*Excerpted text*
Archive for the ‘Your Baby Signing Questions’ Category

How often should I show signs?

Sunday, July 21st, 2013

This question submitted from a parent in Russia via http://www.razvitie-pro.ru/методики/Baby-Sign-Language as part of the partnership between Monta Z. Briant and Danone/ Nutricia,Russia, makers of Dannon Yogurt.

Questions: How often should I show signs?

As for how often to sign, you should try to use the sign for each concept you are trying to teach as often as you can remember to, or as often as is practical. You do not have to sign every time you say the word, but the more you sign, the faster your baby will make the connection between concept and gesture.

Many parents find it hard to remember to sign. It helps to attach signs to routines you do regularly, such as the diaper change or feeding.

Try putting some pictures or toys that represent things you want to remember to sign near the feeding and changing areas, so that you will remember to use those signs every time you feed or change. After you have done signs for feeding and changing, you can have fun with your baby by pointing to the pictures or handing them a small toy and signing about them. Maybe for a couple of weeks you might have animal toys or pictures there, and then maybe you will change them to pictures of grandparents, brothers and sisters, and cousins. Keep changing the toys and pictures every once in a while, and your baby will also have something fun to focus on and be less fussy. You can use pictures torn from magazines, printed from your computer, or use flash cards with pictures on them.

What if I can’t sign during the change the diaper? Any advice?

Sunday, July 21st, 2013

This question submitted from a parent in Russia via http://www.razvitie-pro.ru/методики/Baby-Sign-Language as part of the partnership between Monta Z. Briant and Danone/ Nutricia,Russia, makers of Dannon Yogurt.

 

Questions: What if I can’t sign during the change the diaper? Any advice?

Dear Mom

Yes, you are correct, it is not always possible to sign every time you change a diaper or nurse, for example, if your baby is crying or squirming too much.

Before you start a diaper change, I recommend that you try to make eye contact with your baby and sign CHANGE, as you say “time for a diaper change”.

Then go ahead and change the diaper. If baby is calm and not too wiggly, you might sign change again once or twice as you talk to your baby during the change.

When  you are finished, sign ALL DONE/ FINISHED, before picking baby up.

For older babies, I recommend signing CHANGE before you even take them to the changing area, or make up a little diaper change song to sing to them.

*Material supplied*
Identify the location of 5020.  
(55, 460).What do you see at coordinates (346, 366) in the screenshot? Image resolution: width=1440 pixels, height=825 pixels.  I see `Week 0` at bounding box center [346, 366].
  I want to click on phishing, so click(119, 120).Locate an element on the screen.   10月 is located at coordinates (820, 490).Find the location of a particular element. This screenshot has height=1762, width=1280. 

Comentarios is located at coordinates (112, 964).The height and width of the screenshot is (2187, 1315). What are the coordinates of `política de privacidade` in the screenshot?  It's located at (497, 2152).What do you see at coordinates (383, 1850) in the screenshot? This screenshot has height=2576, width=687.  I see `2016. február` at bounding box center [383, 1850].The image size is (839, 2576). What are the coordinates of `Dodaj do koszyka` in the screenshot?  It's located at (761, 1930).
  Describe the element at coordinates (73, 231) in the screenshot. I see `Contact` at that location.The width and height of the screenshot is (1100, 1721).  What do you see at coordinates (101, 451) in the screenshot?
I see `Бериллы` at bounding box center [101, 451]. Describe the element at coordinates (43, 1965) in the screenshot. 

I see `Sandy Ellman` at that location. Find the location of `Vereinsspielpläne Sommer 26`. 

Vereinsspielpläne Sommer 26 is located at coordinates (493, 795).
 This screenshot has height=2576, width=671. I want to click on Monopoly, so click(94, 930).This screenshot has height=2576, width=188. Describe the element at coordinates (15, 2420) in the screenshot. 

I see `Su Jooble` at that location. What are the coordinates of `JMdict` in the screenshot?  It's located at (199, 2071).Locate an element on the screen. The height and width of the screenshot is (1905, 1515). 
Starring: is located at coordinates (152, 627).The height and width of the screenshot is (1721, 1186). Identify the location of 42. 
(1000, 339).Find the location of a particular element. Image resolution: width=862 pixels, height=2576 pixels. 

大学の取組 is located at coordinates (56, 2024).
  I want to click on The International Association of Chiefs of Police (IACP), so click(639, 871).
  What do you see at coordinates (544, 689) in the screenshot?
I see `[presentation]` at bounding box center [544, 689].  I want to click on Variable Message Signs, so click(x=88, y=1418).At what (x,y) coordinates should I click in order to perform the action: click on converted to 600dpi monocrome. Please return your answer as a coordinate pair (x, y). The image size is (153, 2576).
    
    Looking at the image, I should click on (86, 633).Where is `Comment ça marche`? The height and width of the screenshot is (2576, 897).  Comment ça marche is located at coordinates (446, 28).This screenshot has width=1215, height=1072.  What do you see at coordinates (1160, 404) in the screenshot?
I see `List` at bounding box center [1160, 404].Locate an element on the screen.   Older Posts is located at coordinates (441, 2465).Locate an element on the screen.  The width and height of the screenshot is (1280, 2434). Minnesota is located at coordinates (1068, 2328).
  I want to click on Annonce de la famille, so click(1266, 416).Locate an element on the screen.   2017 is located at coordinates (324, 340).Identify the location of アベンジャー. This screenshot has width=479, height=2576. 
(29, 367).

*Exercise aim*
Transcribe the part of the baby signing text that begins with the words "Questions: How often" and stops after the words "change or feeding.". The records come from a separate source, not from the baby signing text.

*Answer to this exercise*
Questions: How often should I show signs?

As for how often to sign, you should try to use the sign for each concept you are trying to teach as often as you can remember to, or as often as is practical. You do not have to sign every time you say the word, but the more you sign, the faster your baby will make the connection between concept and gesture.

Many parents find it hard to remember to sign. It helps to attach signs to routines you do regularly, such as the diaper change or feeding.